# Supplied text:
|---|

We moved from AWS to Hetzner, saved 90%, kept ISO 27001 with Ansible

> We rebuilt key AWS features ourselves

At what cost? People usually exclude the cost of DIY style hosting. Which usually is the most expensive part. Providing 24x7 support for the stuff that you've home grown alone is probably going to make large dent into any savings you got by not outsourcing that to amazon.

> $24,000 annual bill felt disproportionate

That's around 1-2 months of time for a decent devops freelancer. If you underpay your devs, about 1/3rd of an FTE per year. And you are not going to get 24x7 support with such a budget.

This still could make sense. But you aren't telling the full story here. And I bet it's a lot less glamorous when you factor in development time for this.

Don't get me wrong; I'm actually considering making a similar move but more for business reasons (some of our German customers really don't like US hosting companies) than for cost savings. But this will raise cost and hassle for us and I probably will need some re-enforcements on my team. As the CTO, my time is a very scarce commodity. So, the absolute worst use of my time would be doing this myself. My focus should be making our company and product better. Your techstack is fine. Been there done that. IMHO Terraform is overkill for small setups like this; fits solidly in the YAGNI category. But I like Ansible.

StopDisinfo910 · 9 months ago

> Providing 24x7 support for the stuff that you've home grown alone is probably going to make large dent into any savings you got by not outsourcing that to amazon.

I don’t understand why people keep propagating this myth which is mostly pushed by the marketing department of Azure, AWS and GCP.

|---|

# Available data:
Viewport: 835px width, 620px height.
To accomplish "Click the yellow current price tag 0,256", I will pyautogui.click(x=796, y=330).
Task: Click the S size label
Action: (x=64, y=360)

|---|

# Complete the following:
#1 In the Hetzner thread, what business reason does the CTO give for considering a similar move?
#2 For each statement, decide whether it agrees with the Hetzner thread. Answer yes or no, and quote the words that decide it. (a) The AWS bill mentioned was $24,000 per year. (b) The CTO considers Terraform a good fit for small setups like this one. (c) StopDisinfo910 agrees that 24x7 support for home-grown systems eats into the savings.
#3 Reproduce the part of the Hetzner thread starting with "At what cost?" and going on through "time for this.".
Answer from the Hetzner thread alone, not from the lines.

# Responses by item number:
#1 Some of the CTO's German customers really don't like US hosting companies.

#2
(a) Yes: "$24,000 annual bill felt disproportionate"
(b) No: "IMHO Terraform is overkill for small setups like this"
(c) No: "I don’t understand why people keep propagating this myth"

#3
At what cost? People usually exclude the cost of DIY style hosting. Which usually is the most expensive part. Providing 24x7 support for the stuff that you've home grown alone is probably going to make large dent into any savings you got by not outsourcing that to amazon.

> $24,000 annual bill felt disproportionate

That's around 1-2 months of time for a decent devops freelancer. If you underpay your devs, about 1/3rd of an FTE per year. And you are not going to get 24x7 support with such a budget.

This still could make sense. But you aren't telling the full story here. And I bet it's a lot less glamorous when you factor in development time for this.